**Required work:**
1. Answer these from the source document on aerospace executives:
(a) Which award did Innes receive in 1973, and from which organization?
(b) How many people does the military aircraft business led by Lawson employ?
(c) For how long has Skunk Works been a leader in aerospace innovation?
2. Carry on the source document on aerospace executives, beginning right after its last sentence.

**Source document:**
┄┄┄┄┄┄┄┄┄┄┄┄┄┄┄┄┄┄┄┄
Innes received the Society of Manufacturing Engineers’ coveted Eli Whitney Award for distinguished achievement in mass production and manufacturing in 1973.
Larry A. Lawson
Lawson, executive vice president of Lockheed Martin Corp. and president of Lockheed Martin Aeronautics, leads the corporation’s military aircraft business, which employs more than
26,000 people at nine locations in the United States. He oversees such key programs as the advanced supersonic F-35 Lightning II stealth fighter, F-16 Fighting Falcon combat aircraft, and C-130J Super Hercules, as well as modernization and sustainment activities for the F-22 Raptor air dominance fighter, C-5M Super Galaxy transport, U-2 Dragon Lady high-altitude reconnaissance aircraft, and P-3 Orion maritime patrol aircraft. He also administers the company’s world-renowned Skunk Works®, a leader in aerospace innovation for nearly 70 years.
┄┄┄┄┄┄┄┄┄┄┄┄┄┄┄┄┄┄┄┄
**The data:**
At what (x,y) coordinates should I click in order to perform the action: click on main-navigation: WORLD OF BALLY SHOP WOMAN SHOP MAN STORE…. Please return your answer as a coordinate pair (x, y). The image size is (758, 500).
┄┄┄┄┄┄┄┄┄┄┄┄┄┄┄┄┄┄┄┄
**Solved tasks:**
1.
(a) The Eli Whitney Award, from the Society of Manufacturing Engineers.
(b) More than 26,000 people.
(c) Nearly 70 years.

2.
With more than 30 years of experience in the aerospace industry, Lawson also held leadership positions at McDonnell Douglas, Recon-Optical Inc., and Martin Marietta. He has patents in advanced signal processing discrimination technology. Named Inventor of the Year in 1991 and Manager of the Year in 1997 and 1999, he received the Silver Knight of Leadership award from the National Management Association in 2008.
He is active with the Air Force Association and American Institute of Aeronautics and Astronautics and the National Management Association. He has a master’s degree from the University of Missouri and is a graduate of the Harvard Business School Advanced Management Program and an MIT Seminar XXI Fellow.
Lawson established the Larry A. Lawson Endowed Scholarship in Electrical Engineering and is a substantial supporter of Lawrence Technological University.
A. Leon Linton
Linton is the founder and CEO of Southern Systems Inc. (SSI) of Memphis, which designs, builds, and installs custom conveyor systems for manufacturing and distribution facilities.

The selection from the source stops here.